Aldebaran

人生最棒的感觉,就是你做到别人说你做不到的事。

0%

使用elasticsearch-curator备份Elasticsearch索引

生田絵梨花 - 白石麻衣

前言

在日常工作中,当我们需要去维护一个elasitcsearch集群以期能稳定工作。通常需要有计划的做很多事情。比如定期的清除数据,合并 segment,备份恢复等。如果我们具备编程能力,这些工作一般都是可以通过各种编程语言根据我们的需求,调用elasticsearch的API可以完成的。

elasticsearch整个生态圈已经很成熟。elastic.co提供的curator这个工具(用python开发的)已经为各种运维场景提供了完善的解决方案,大部分情况下,我们只需要使用curator就可以完成我们的日常需求。

下面就是curator备份Elasticsearch索引

准备过程

这里以nfs为例,如果使用各大云服务商的云存储(例如: AWS s3)类似。

  1. 添加Elasticsearch备份存储目录

    在集群的每台机器上进行目录创建

    $ mkdir /data/backup/elasticsearch_backup
  2. 挂载共享文件存储目录

    在集群的每台机器上目录挂载

    nfs4

    $ mount -t nfs 10.9.0.6:/share-7f4ef504-3ddb-40e9-853b-15d495cc9fb1 /data/backup

    nfs3

    $ mount -t nfs -o vers=3,nolock,proto=tcp,noresvport 10.9.0.6:/share-7f4ef504-3ddb-40e9-853b-15d495cc9fb1 /data/backup
  3. 修改Elasticsearch集群配置

    在Elasticsearch集群的每台机器上都添加path.repo属性

    path.repo: ["/data/backup/elasticsearch_backup"]

    配置修改完成后,需要重启Elasticsearch集群(依次重启)

  4. 安装elasticsearch-curator

    没有必要每台都安装过去, 安装方式不仅限于pip,也可以yum/apt。

    $ pip install elasticsearch-curator
  5. 建立备份仓库

    web终端(例如: elasticsearch-head/cerebro)

#####

§ 练习任务
**A)** 请把原文摘录中以“elasticsearch整个生态圈已经很成熟”开头的那一段改写得更简短,保留其主要事实。
**B)** 按照原文摘录，修改集群配置时需要在每台机器上添加哪个属性?
**C)** 重新写出原文摘录中从含有“人生最棒的感觉,就是你做到别人说你做不到的事。”的词语开始、到“r就可以完成我们的日常需求。”结束的部分，并把其中的“segment”替换成“分段”。

§ 所给信息

#####

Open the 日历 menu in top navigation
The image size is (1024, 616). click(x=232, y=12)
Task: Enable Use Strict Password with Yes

#####

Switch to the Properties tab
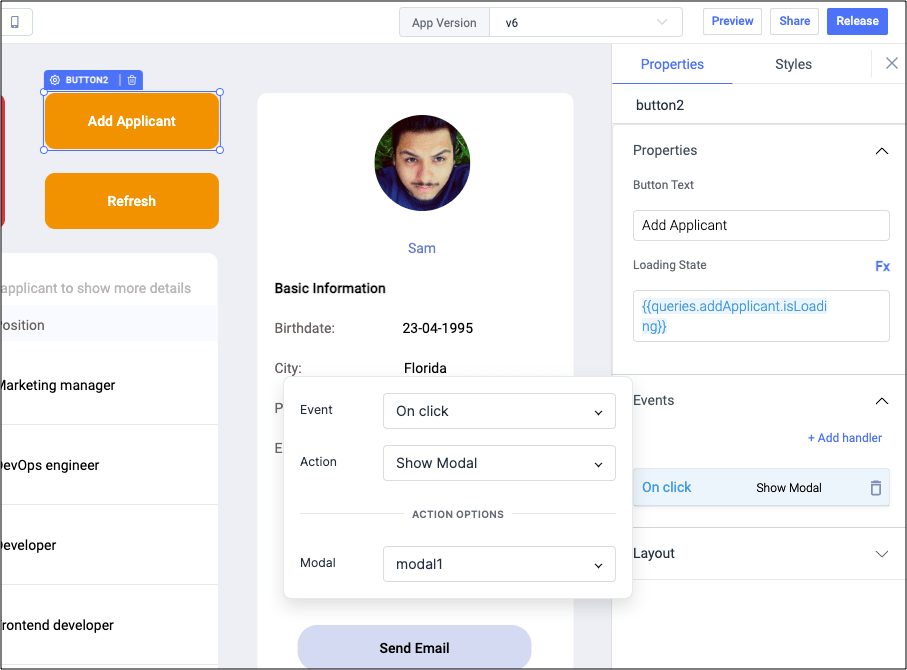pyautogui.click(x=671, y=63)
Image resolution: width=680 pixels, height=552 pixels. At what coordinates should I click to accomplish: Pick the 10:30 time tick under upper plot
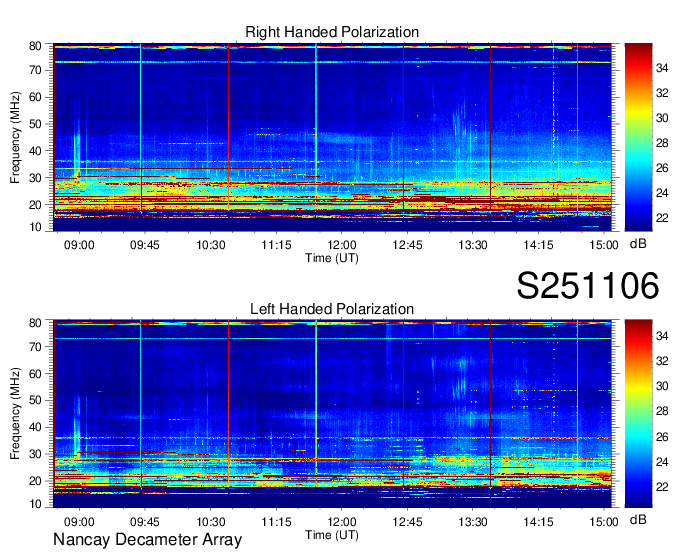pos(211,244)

#####

§ 参考答案
**A)** Elasticsearch生态已很成熟。elastic.co推出的curator工具由Python开发，为各类运维场景提供了完善的方案，多数情况下只用curator就能满足日常需求。

**B)** path.repo属性。

**C)**
人生最棒的感觉,就是你做到别人说你做不到的事。

0%

使用elasticsearch-curator备份Elasticsearch索引

生田絵梨花 - 白石麻衣

前言

在日常工作中,当我们需要去维护一个elasitcsearch集群以期能稳定工作。通常需要有计划的做很多事情。比如定期的清除数据,合并 分段,备份恢复等。如果我们具备编程能力,这些工作一般都是可以通过各种编程语言根据我们的需求,调用elasticsearch的API可以完成的。

elasticsearch整个生态圈已经很成熟。elastic.co提供的curator这个工具(用python开发的)已经为各种运维场景提供了完善的解决方案,大部分情况下,我们只需要使用curator就可以完成我们的日常需求。